Task statement →
Transcribe every record beneath, precisely as written.

* * * * * * *

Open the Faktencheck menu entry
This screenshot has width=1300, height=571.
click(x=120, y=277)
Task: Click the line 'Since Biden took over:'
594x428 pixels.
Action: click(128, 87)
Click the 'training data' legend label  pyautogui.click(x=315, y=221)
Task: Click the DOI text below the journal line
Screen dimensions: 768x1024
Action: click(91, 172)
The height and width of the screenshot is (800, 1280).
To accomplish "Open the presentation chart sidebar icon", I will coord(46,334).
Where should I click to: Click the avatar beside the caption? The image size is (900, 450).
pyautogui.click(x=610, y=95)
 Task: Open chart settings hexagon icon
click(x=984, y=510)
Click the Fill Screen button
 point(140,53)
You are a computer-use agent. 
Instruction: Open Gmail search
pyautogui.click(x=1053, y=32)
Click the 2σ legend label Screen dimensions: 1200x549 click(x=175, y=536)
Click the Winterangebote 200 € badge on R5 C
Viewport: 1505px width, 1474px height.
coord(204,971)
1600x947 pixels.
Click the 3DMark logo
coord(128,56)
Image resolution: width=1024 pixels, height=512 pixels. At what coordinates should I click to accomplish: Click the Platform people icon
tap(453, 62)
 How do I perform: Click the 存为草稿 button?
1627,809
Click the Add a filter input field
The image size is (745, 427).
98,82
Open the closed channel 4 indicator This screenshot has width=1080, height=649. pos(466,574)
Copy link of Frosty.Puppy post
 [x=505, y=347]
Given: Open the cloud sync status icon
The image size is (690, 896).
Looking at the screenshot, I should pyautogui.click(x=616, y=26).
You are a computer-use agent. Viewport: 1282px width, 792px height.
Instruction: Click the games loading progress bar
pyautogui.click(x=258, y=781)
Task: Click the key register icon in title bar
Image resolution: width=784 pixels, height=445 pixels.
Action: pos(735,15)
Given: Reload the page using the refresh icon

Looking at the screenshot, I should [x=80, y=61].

* * * * * * *

Task result →
Open the Faktencheck menu entry
This screenshot has width=1300, height=571.
click(x=120, y=277)
Task: Click the line 'Since Biden took over:'
594x428 pixels.
Action: click(128, 87)
Click the 'training data' legend label  pyautogui.click(x=315, y=221)
Task: Click the DOI text below the journal line
Screen dimensions: 768x1024
Action: click(91, 172)
The height and width of the screenshot is (800, 1280).
To accomplish "Open the presentation chart sidebar icon", I will coord(46,334).
Where should I click to: Click the avatar beside the caption? The image size is (900, 450).
pyautogui.click(x=610, y=95)
 Task: Open chart settings hexagon icon
click(x=984, y=510)
Click the Fill Screen button
 point(140,53)
You are a computer-use agent. 
Instruction: Open Gmail search
pyautogui.click(x=1053, y=32)
Click the 2σ legend label Screen dimensions: 1200x549 click(x=175, y=536)
Click the Winterangebote 200 € badge on R5 C
Viewport: 1505px width, 1474px height.
coord(204,971)
1600x947 pixels.
Click the 3DMark logo
coord(128,56)
Image resolution: width=1024 pixels, height=512 pixels. At what coordinates should I click to accomplish: Click the Platform people icon
tap(453, 62)
 How do I perform: Click the 存为草稿 button?
1627,809
Click the Add a filter input field
The image size is (745, 427).
98,82
Open the closed channel 4 indicator This screenshot has width=1080, height=649. pos(466,574)
Copy link of Frosty.Puppy post
 [x=505, y=347]
Given: Open the cloud sync status icon
The image size is (690, 896).
Looking at the screenshot, I should pyautogui.click(x=616, y=26).
You are a computer-use agent. Viewport: 1282px width, 792px height.
Instruction: Click the games loading progress bar
pyautogui.click(x=258, y=781)
Task: Click the key register icon in title bar
Image resolution: width=784 pixels, height=445 pixels.
Action: pos(735,15)
Given: Reload the page using the refresh icon

Looking at the screenshot, I should [x=80, y=61].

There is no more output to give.